La nueva caída llevó a 8.000 los puestos de trabajo privados registrados perdidos en Santa Fe durante 2026. Si la comparación se realiza con diciembre de 2023, el retroceso alcanza los 19.900 empleos, una disminución del 3,8%.
Los datos fueron difundidos por la Secretaría de Trabajo de la Nación y analizados por el exministro de Trabajo de Santa Fe, Juan Manuel Pusineri.

El empleo privado no logra recuperar los niveles de 2025
La evolución de los últimos meses muestra un descenso sostenido. Santa Fe terminó 2025 con 511.800 trabajadores privados registrados.

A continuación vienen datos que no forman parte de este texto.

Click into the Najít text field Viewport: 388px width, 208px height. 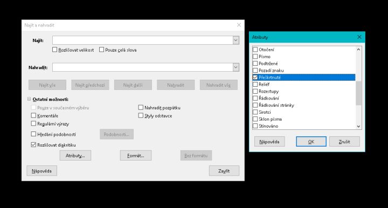142,40
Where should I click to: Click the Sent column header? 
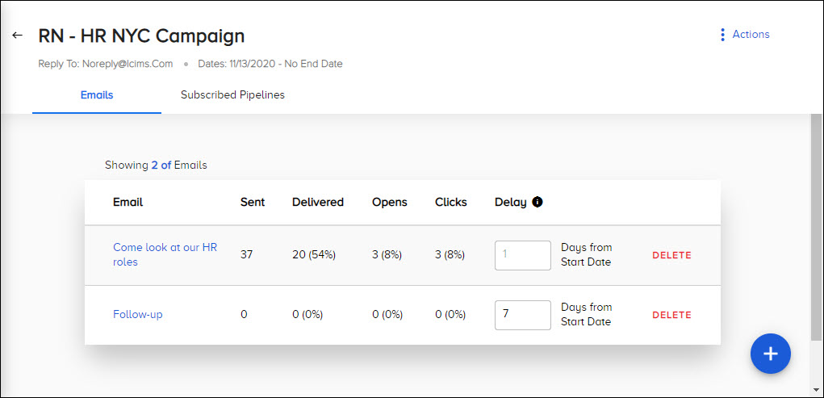point(253,202)
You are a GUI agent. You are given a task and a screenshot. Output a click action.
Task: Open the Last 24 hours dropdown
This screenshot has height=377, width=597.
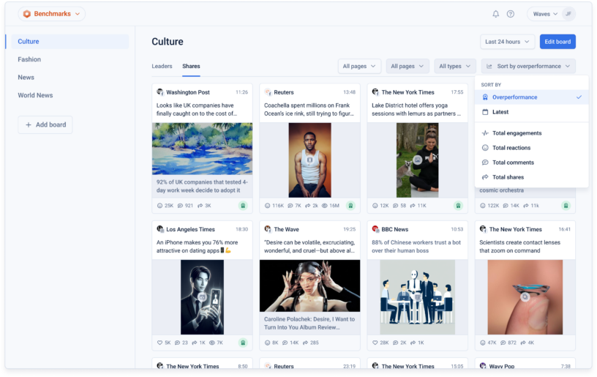tap(507, 42)
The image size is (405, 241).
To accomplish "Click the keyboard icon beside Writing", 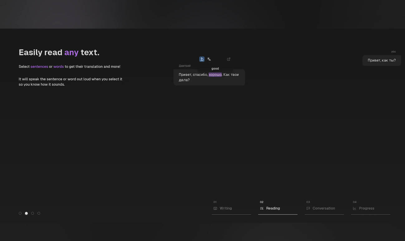I will click(215, 208).
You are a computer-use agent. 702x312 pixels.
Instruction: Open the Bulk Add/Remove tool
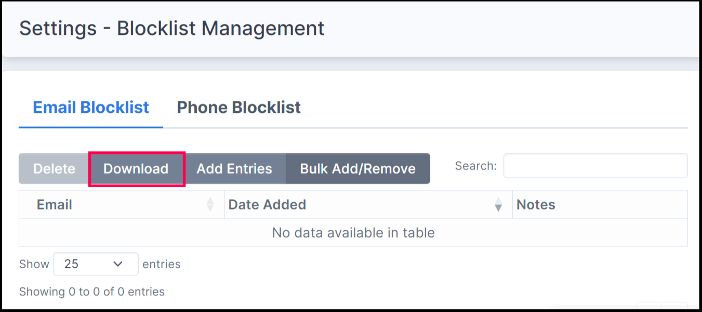tap(357, 168)
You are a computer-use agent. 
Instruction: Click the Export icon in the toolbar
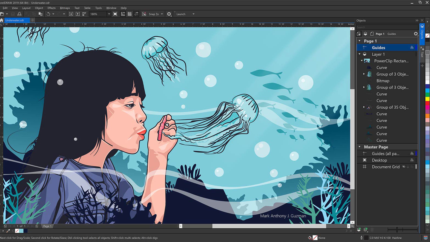78,14
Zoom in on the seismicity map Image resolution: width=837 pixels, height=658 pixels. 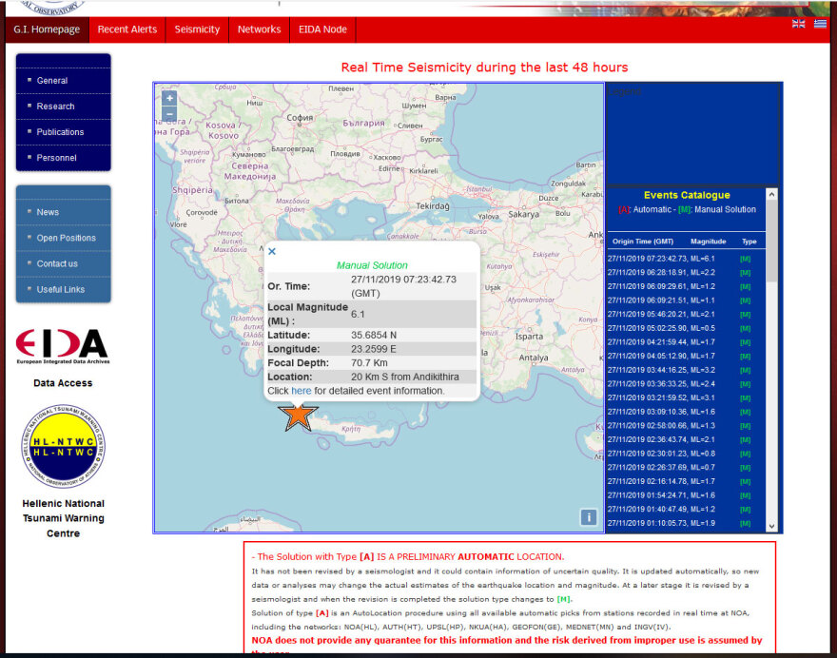(x=168, y=98)
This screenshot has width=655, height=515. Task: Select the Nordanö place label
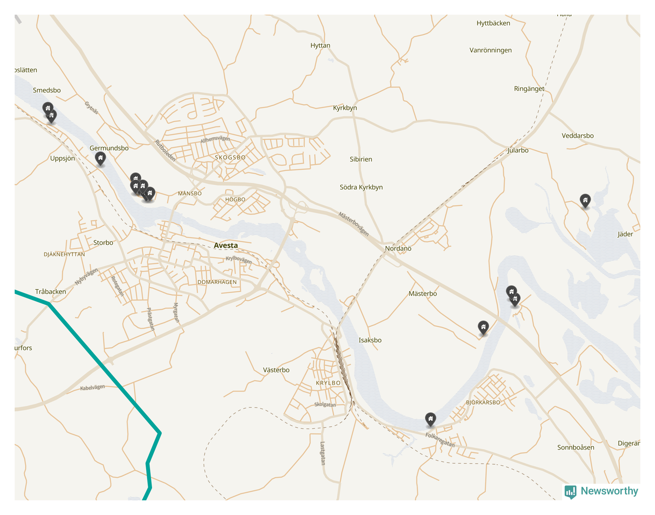point(398,248)
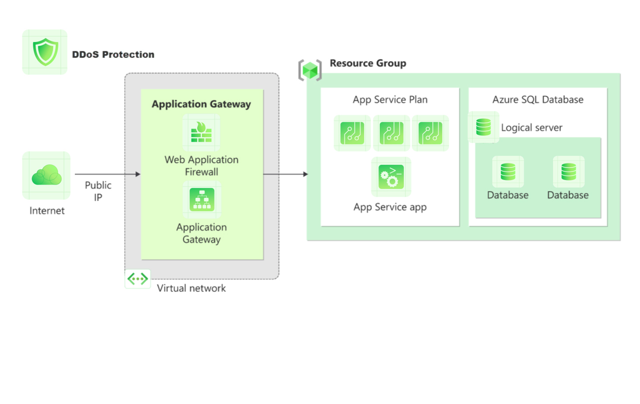Select the middle App Service Plan instance icon

pos(391,133)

En marzo de 2026 la cifra había bajado a 509.900; en abril cayó a 506.100; en mayo llegó a 505.700 y en junio se ubicó en 503.800.
De esta manera, en apenas seis meses se perdieron unos 8.000 puestos de trabajo registrados.
El retroceso también adquiere otra dimensión si se toma como referencia el comienzo de la actual gestión nacional: desde diciembre de 2023 desaparecieron, en términos netos, casi 20.000 empleos privados registrados en territorio santafesino.

La diferencia entre las altas y el empleo que efectivamente queda
El informe también pone el foco en la diferencia entre los nuevos puestos de trabajo que comunica el Gobierno de Santa Fe y la evolución del empleo registrado que surge de los datos nacionales.
La Provincia señaló que los beneficios fiscales incluidos en la Ley Tributaria 2026 contribuyeron a generar 8.694 nuevos puestos de trabajo. Sin embargo, esa incorporación no se tradujo en un aumento del stock total de trabajadores privados registrados.
Por el contrario, el SIPA muestra una reducción de 8.000 empleos respecto de diciembre de 2025.
La explicación, según el análisis de Pusineri, es que las nuevas incorporaciones no alcanzaron para compensar las bajas producidas durante el mismo período. Es decir, puede haber nuevas altas laborales y, al mismo tiempo, una caída del empleo total si la cantidad de desvinculaciones es mayor.

Industria y comercio, entre los sectores que más retrocedieron
El comportamiento del empleo no fue uniforme entre las distintas actividades económicas.
De acuerdo con los datos correspondientes a junio, algunos sectores registraron incrementos, entre ellos la pesca, la explotación de minas y canteras, las actividades inmobiliarias, el suministro de electricidad, gas y agua y la enseñanza.
En cambio, las principales caídas se observaron en servicios comunitarios, sociales y personales; intermediación financiera; hoteles y restaurantes; industria manufacturera y comercio.
Estos últimos sectores tienen un fuerte vínculo con el nivel de actividad económica y con el comportamiento del consumo interno.
También cayó el trabajo independiente
La pérdida de empleo registrado no se limitó a los trabajadores asalariados privados.
El trabajo independiente registró una baja del 0,1% en junio. Dentro de esa categoría, el monotributo tuvo una mejora del 0,2%, aunque fue compensada por la caída de los trabajadores autónomos y del monotributo social.
Por otra parte, el empleo en casas particulares también retrocedió durante el mes.

Un mercado laboral todavía en retroceso
Los datos de junio muestran que Santa Fe todavía no logró recuperar el volumen de empleo privado registrado que tenía al inicio de la actual gestión nacional.
Mientras la Provincia destaca las nuevas incorporaciones vinculadas a sus políticas de incentivo, el registro nacional muestra que el resultado neto continúa siendo negativo.
El desafío, en ese escenario, no pasa solamente por generar nuevas altas, sino por lograr que esas incorporaciones superen de manera sostenida a las bajas.
Por ahora, el último registro disponible del SIPA muestra que el empleo privado formal santafesino continúa en descenso.